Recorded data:
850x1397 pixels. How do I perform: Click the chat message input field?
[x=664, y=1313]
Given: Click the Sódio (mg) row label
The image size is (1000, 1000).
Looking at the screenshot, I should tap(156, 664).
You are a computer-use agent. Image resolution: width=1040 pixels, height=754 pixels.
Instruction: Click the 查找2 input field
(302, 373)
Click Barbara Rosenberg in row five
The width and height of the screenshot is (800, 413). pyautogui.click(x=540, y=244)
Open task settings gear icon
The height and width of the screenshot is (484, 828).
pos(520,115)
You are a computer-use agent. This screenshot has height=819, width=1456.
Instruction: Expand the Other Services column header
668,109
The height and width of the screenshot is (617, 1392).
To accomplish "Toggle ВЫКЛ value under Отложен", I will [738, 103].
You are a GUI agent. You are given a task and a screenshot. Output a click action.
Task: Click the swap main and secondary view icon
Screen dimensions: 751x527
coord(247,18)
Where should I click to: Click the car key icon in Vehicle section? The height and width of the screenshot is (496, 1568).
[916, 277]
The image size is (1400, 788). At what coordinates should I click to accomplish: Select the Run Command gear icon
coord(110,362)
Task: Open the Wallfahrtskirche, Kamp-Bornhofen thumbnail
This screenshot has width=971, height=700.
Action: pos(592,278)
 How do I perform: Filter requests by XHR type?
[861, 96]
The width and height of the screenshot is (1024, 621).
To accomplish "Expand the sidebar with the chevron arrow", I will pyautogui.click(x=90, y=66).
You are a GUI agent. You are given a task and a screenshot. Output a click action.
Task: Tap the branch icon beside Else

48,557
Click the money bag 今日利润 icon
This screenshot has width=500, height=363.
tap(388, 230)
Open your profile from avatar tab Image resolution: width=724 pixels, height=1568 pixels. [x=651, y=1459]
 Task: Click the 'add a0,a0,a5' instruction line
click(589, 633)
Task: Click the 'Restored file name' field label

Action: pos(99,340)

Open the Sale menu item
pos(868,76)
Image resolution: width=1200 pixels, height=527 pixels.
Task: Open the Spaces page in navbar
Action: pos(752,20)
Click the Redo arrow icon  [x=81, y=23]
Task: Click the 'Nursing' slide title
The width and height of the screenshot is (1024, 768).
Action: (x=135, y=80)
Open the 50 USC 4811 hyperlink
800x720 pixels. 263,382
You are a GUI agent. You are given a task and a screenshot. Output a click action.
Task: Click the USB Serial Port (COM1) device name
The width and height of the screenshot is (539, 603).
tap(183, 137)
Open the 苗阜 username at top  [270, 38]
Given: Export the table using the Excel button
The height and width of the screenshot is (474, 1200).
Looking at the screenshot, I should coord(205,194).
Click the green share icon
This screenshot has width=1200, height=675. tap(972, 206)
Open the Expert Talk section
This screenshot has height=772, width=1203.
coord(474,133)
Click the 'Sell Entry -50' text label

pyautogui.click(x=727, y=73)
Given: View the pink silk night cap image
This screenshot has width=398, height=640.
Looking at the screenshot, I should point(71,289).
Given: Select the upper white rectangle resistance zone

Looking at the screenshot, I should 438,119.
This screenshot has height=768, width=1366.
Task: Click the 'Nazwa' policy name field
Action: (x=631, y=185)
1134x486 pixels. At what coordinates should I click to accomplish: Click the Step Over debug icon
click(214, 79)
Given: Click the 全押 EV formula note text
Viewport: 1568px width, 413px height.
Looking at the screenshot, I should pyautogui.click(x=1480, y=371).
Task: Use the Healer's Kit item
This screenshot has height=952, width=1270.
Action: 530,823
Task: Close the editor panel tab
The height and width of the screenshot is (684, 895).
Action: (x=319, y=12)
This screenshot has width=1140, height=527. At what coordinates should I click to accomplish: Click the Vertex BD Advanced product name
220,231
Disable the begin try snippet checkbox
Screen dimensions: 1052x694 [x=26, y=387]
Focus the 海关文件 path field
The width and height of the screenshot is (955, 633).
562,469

Task requirements: Take the stretch of lines above from the one containing "The image size is (1000, 1000)." through the one containing "The width and height of the screenshot is (1024, 621)." and repeat it exactly, adding no other line.

Reply:
The image size is (1000, 1000).
Looking at the screenshot, I should tap(156, 664).
You are a computer-use agent. Image resolution: width=1040 pixels, height=754 pixels.
Instruction: Click the 查找2 input field
(302, 373)
Click Barbara Rosenberg in row five
The width and height of the screenshot is (800, 413). pyautogui.click(x=540, y=244)
Open task settings gear icon
The height and width of the screenshot is (484, 828).
pos(520,115)
You are a computer-use agent. This screenshot has height=819, width=1456.
Instruction: Expand the Other Services column header
668,109
The height and width of the screenshot is (617, 1392).
To accomplish "Toggle ВЫКЛ value under Отложен", I will [738, 103].
You are a GUI agent. You are given a task and a screenshot. Output a click action.
Task: Click the swap main and secondary view icon
Screen dimensions: 751x527
coord(247,18)
Where should I click to: Click the car key icon in Vehicle section? The height and width of the screenshot is (496, 1568).
[916, 277]
The image size is (1400, 788). At what coordinates should I click to accomplish: Select the Run Command gear icon
coord(110,362)
Task: Open the Wallfahrtskirche, Kamp-Bornhofen thumbnail
This screenshot has width=971, height=700.
Action: pos(592,278)
 How do I perform: Filter requests by XHR type?
[861, 96]
The width and height of the screenshot is (1024, 621).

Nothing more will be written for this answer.